Adverse event: a negative change in a patient’s condition that takes place during the study or sometime after the study has ended. The cause of the change may or may not be because of the treatment given during the study.
Allocation: method used to assign volunteers so a specific arm of a study; can be randomized or nonrandomized
Arm: group or subgroup of patients in the study who may or may not receive treatment depending on the study protocol.
- Active comparator: group of volunteers that receive the treatment and is considered effective
- Experimental: group of volunteers that receive the treatment and are the study’s main focus
- No Intervention: group of volunteers that do not receive any treatment during the course of the clinical study
- Placebo comparator: group of volunteers that receive a placebo during the clinical study
- Sham comparator: “A group of participants that receives a procedure or device that is made to be indistinguishable from the actual procedure or device being studied but does not contain active processes or components”
Baseline characteristics: data gathered at the beginning of a clinical study for all volunteers and arms of the study. Data include demographics and study-specific measures (such as medical history).

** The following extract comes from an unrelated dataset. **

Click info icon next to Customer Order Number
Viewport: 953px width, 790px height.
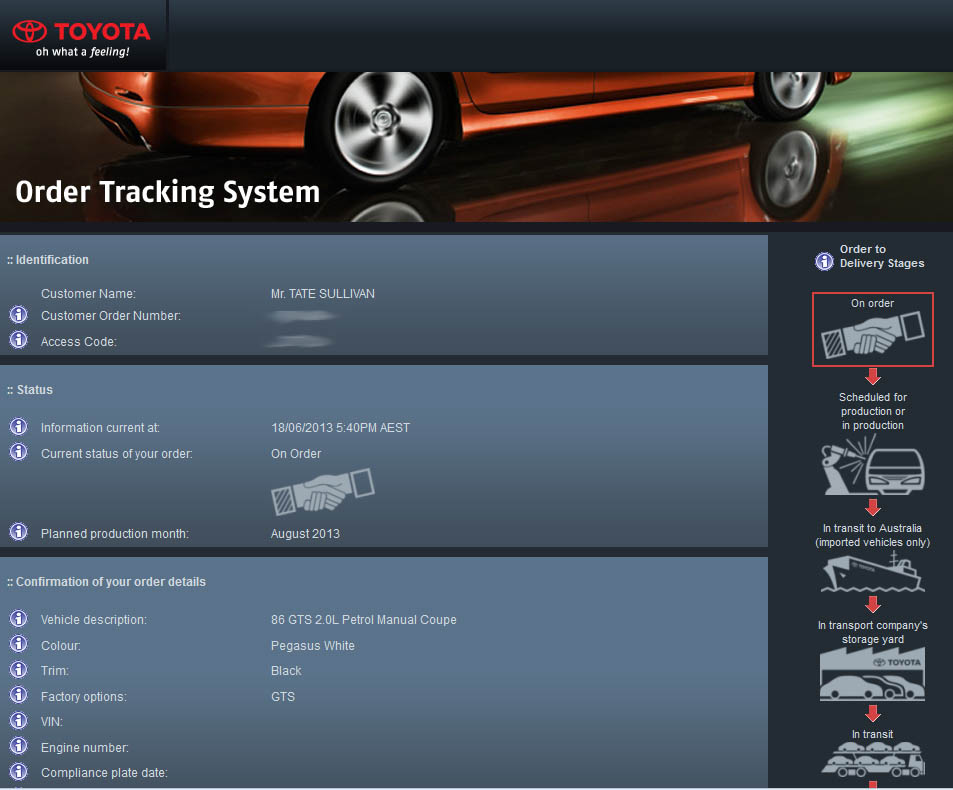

Certain agreements: an explanation of the agreement between the Sponsor of a clinical study and the principal investigator (PI) in which the PI is not allowed to discuss or publish the results of the clinical study once it has ended
Clinical study: Clinical studies, also commonly referred to as clinical trials, are research centered around people. Each has a separate goal or objective that may focus on better ways to prevent or diagnose cancer, or on how to improve cancer treatment.
Closed studies: clinical studies no longer accepting volunteers because they have enough volunteers, the study has ended or has been stopped. Recruitment statuses for closed studies include:
- Active, not recruiting
- Enrolling by invitation
- Temporarily not available for expanded access
- No longer available for expanded access
- Approved for marketing
- Unknown (study record has passed its completion date and the recruiting status has not been verified on ClinicalTrials.gov within the past 2 years)

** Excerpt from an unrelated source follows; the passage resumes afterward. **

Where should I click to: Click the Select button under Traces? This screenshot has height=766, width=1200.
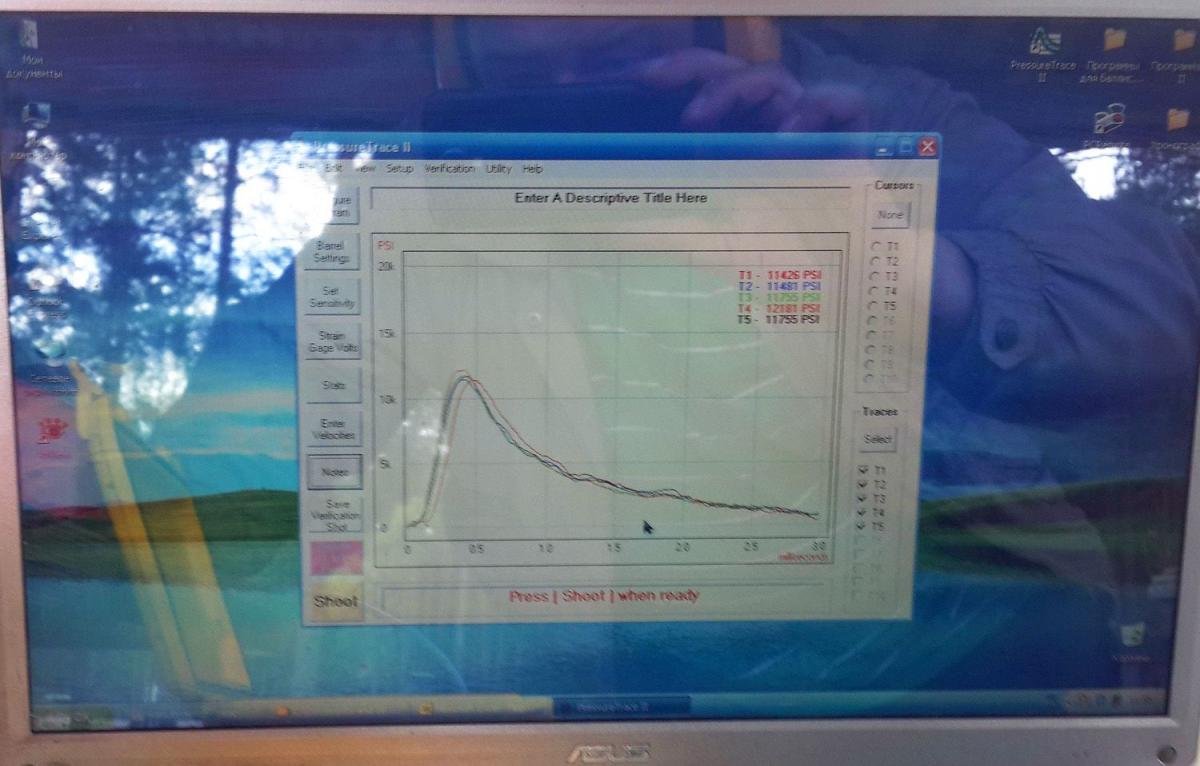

Collaborator: organization besides the Sponsor that offers support, including funding, design, reporting, etc, for a clinical study
Controlled study: a type of clinical study where observations made during the treatment are compared to the traditional method, or the control
Cross-over design: groups of volunteers receive two or more interventions in a specific order.
Data monitoring committee (DMC): group of individual scientists who observe the safety and scientific integrity of clinical studies. The group reports any findings that may be impeding the study to the study Sponsor
Double-blind masking: two or more groups involved in the study don’t know which volunteers have been assigned to which interventions
Eligibility criteria: requirements for individuals who choose to volunteer for a study must meet. Includes both inclusion and exclusion criteria.
Enrolling by invitation: studies where select participants are chosen by researchers in advance. Not open to all participants.
Exclusion criteria: the factors restricting someone from participating in a clinical study
Expanded access: process monitored by the FDA where certain manufacturers can administer new treatments to patients with serious conditions and illnesses who cannot participate in a clinical study
FDA: Food and Drug Administration
Funder type: organization that supplies necessary funds for the clinical study. Also referred to as Sponsors or Collaborators. Four main types of funders include:
- National Institutes of Health (NIH)
- Other U.S. Federal Agencies
- Industry (pharmaceutical and device companies)
- All others (private individuals, universities)
Genders eligible for study: the physical gender (Male, Female or Both) who may participate in a clinical study
Health authority: a national or international health organization that has jurisdiction over a clinical study
Human subjects review board: group of experts whose focus is the human participants’ well being by looking over, approving and observing the clinical study protocol.
Inclusion criteria: the factors, or rationales, for allowing someone to partake in a clinical study
Informed consent: a process by researchers used to relay information to new and current research participants about the clinical study. Its main focus is protecting the participant. Researchers must provide all important information to patients, make sure he or she understands all the risks and benefits associated with the study, and assure the current or future participant that the clinical study is a voluntary study and that he oro she may withdraw at any point.